Thermopylae was the second ship of that name to be built for George Thompson's Aberdeen Line and intended for the emigrant trade to Australia carrying passengers as well as cargo.

The Sydney Morning Herald newspaper reported the new ship on 31st October 1891:

'Once more there is included in the Aberdeen Line fleet a vessel bearing the classic name Thermopylae. The new vessel, however, differs widely from her renowned namesake, and the contrast marks clearly the great strides made in marine architecture since the launch of the old ship in 1868. The new Thermopylae, which is a splendid screw steamer of 4000 tons gross register, was launched on Saturday, September 19, at Aberdeen, having been built by Messrs. Hall Russell & Co. She is said to be the largest vessel built at that place...when fully laden she will carry a deadweight of about 5000 tons. The engines, which are of the triple-expansion type, are capable of deveopling 3000 horse-power, and when fuly equipped this addition to the Aberdeen-Australian liners will be one of the finest passenger boats afloat. The total cost of the Thermopylae will be about £70,000. As is already known in Sydney, the master of the new steamer has been given to Captain Alexander Simpson, who made himself so popular as master of the Australasian and other vessels of the same employ.'

The SS THERMOPYLAE presented a yacht-like appearance, being a three-masted clipper bowed steamer, she carried yards on the foremast and often used sail.

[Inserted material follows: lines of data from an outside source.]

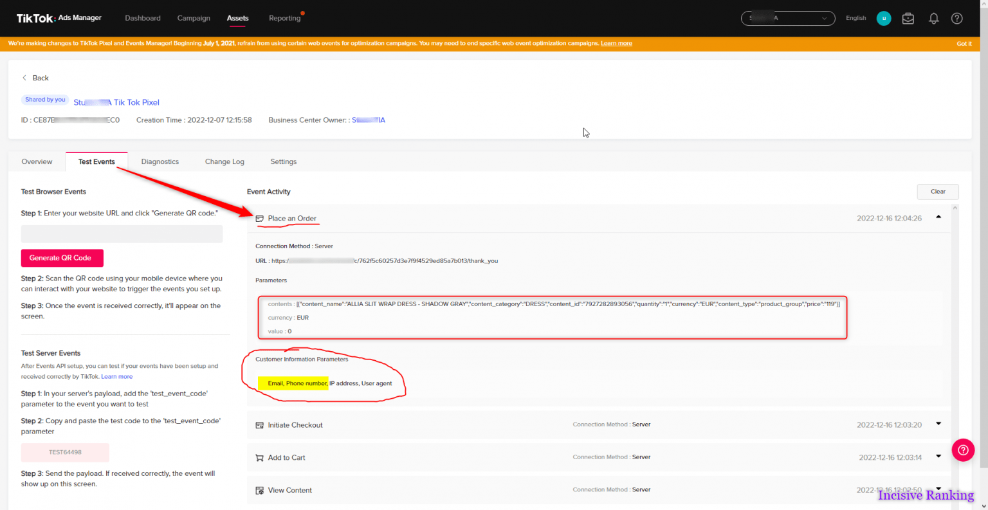The width and height of the screenshot is (988, 510).
Task: Open the Campaign menu
Action: 194,19
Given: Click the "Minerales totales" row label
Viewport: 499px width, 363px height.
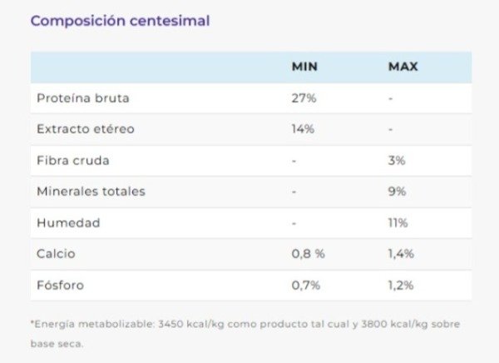Looking at the screenshot, I should pyautogui.click(x=91, y=191).
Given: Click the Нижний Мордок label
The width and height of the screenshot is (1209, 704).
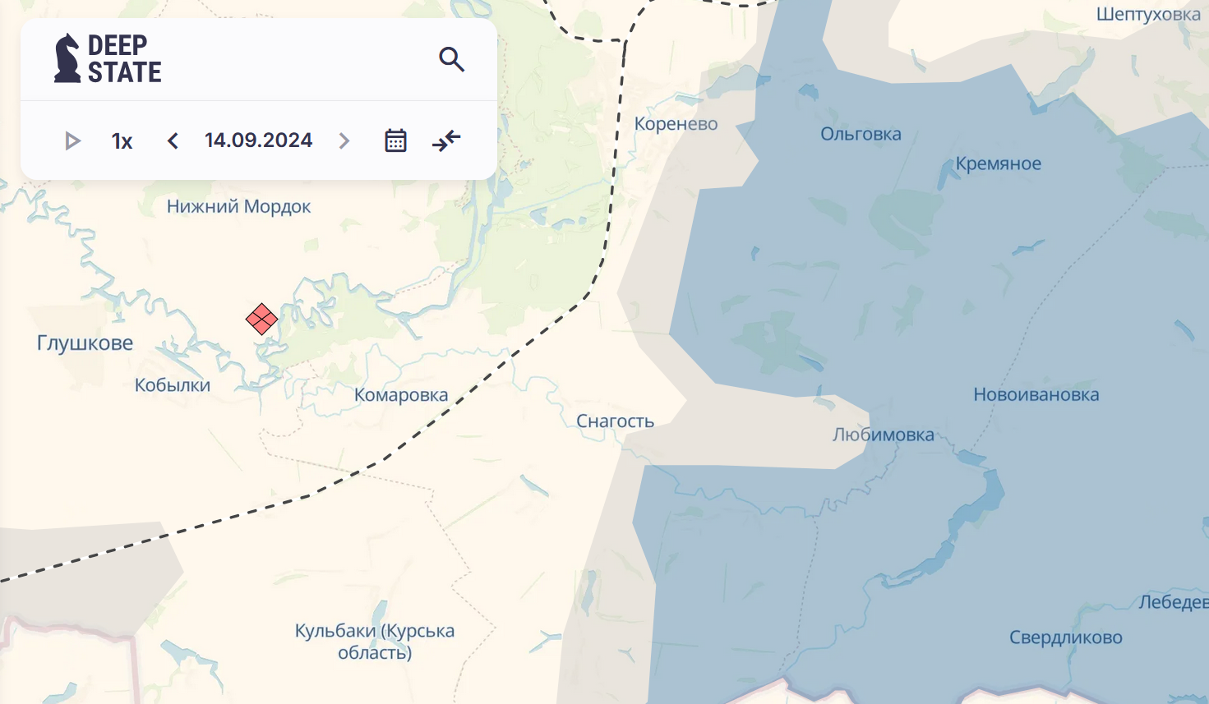Looking at the screenshot, I should click(x=238, y=206).
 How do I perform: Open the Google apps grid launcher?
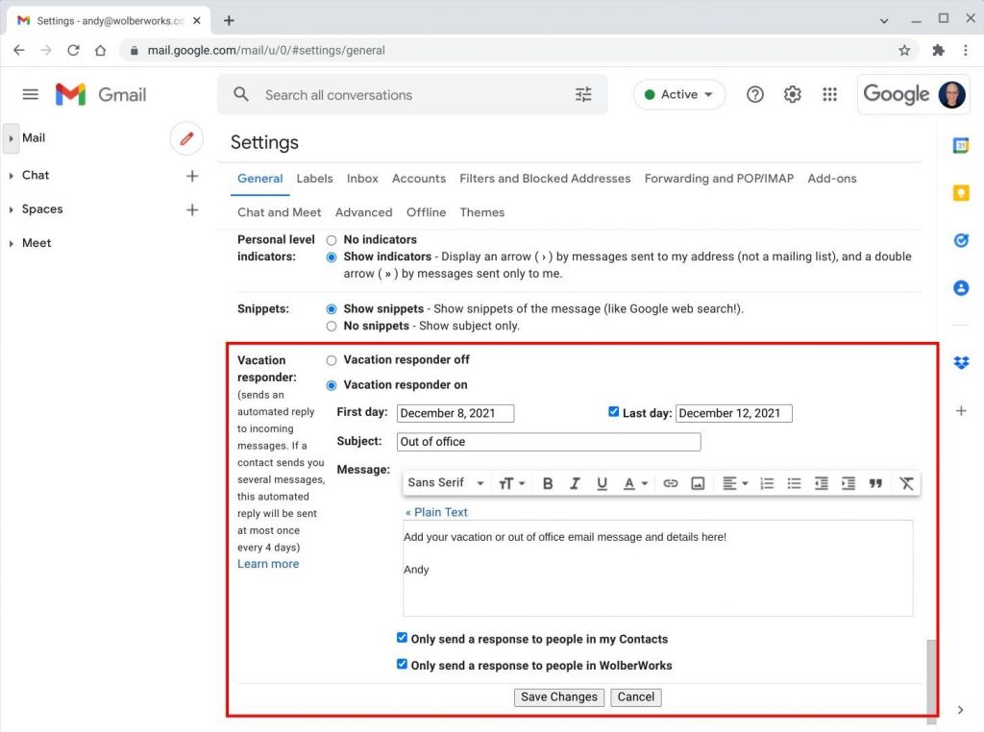pyautogui.click(x=829, y=94)
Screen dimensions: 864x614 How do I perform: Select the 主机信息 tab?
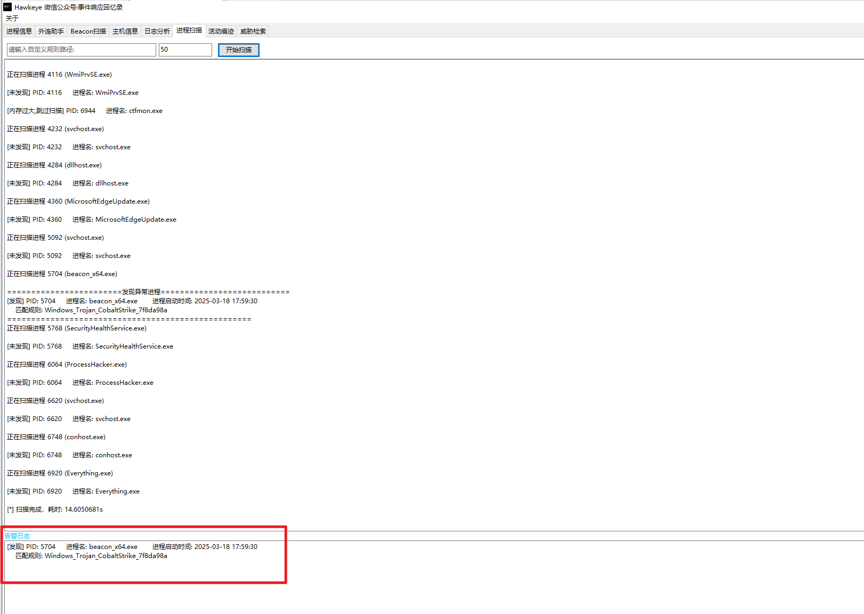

Homeward bound from Australia she was shipwrecked on a reef in thick fog at Green Point at the western entrance to Table Bay, Cape Town, South Africa on the 11th September 1899. Two racehorses 'Chesney' and 'Kiera' although injured, were saved as were all the passengers and crew. The ship also carried a valuable cargo including nearly 8,000 copper ingots, 5,000 bars of bullion and ten boxes of gold valued at £50,000.

Built for the Aberdeen White Star Line she would not have been fully insured as the owners would have taken the risk of loss themselves. Having cost upwards of £80,000 to build, the owners George Thompson & Co. would have been lucky to recoup a quarter of this from insurers.

Transcript from the Court of Enquiry:

JUDGMENT of a Court of Enquiry, held on the 18th day of September, 1899, before WILLIAM MARTIN FLEISCHER, Esq., Resident Magistrate for the District of the Cape; Captain JOHN TYSON, of the R.M.S. "MOOR," and Captain THOMAS CARTER FEARON, of the barque "GENERAL ROBERTS," into the circumstances attending the wreck of the screw steamship "THERMOPYLAE," of Aberdeen, official number 98,566, in Table Bay, on September 11th, 1899, under authority of the Attorney General's letter, No. 5/1001, dated September 16th, 1899.

It appears, from the evidence given before this Court, that the "Thermopylae" sailed from Sydney, New South Wales, on the 11th August, 1899, bound for London, via Melbourne, Albany, Port Natal, and Table Bay, with general cargo, and a crew of 84 hands all told, as well as 52 passengers, and was well found and equipped and fully manned.

All went well until 11th September, 1899. At 7.46 p.m., 11th September, Cape Point Light was abeam, bearing N. 25° East, distant four miles, the master alleging that he kept this course till 8 o'clock p.m., when it was altered to North 37° West, the speed being 12 knots.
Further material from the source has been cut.